• Problem description: Repeat the data exactly, with every line included.

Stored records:
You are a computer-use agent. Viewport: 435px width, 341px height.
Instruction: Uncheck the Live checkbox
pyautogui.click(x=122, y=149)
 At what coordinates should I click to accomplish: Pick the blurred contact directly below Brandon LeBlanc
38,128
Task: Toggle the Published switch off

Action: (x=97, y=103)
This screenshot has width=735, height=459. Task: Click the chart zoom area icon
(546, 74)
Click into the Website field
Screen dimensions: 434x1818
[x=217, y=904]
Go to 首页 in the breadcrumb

• Answer to the problem:
You are a computer-use agent. Viewport: 435px width, 341px height.
Instruction: Uncheck the Live checkbox
pyautogui.click(x=122, y=149)
 At what coordinates should I click to accomplish: Pick the blurred contact directly below Brandon LeBlanc
38,128
Task: Toggle the Published switch off

Action: (x=97, y=103)
This screenshot has width=735, height=459. Task: Click the chart zoom area icon
(546, 74)
Click into the Website field
Screen dimensions: 434x1818
[x=217, y=904]
Go to 首页 in the breadcrumb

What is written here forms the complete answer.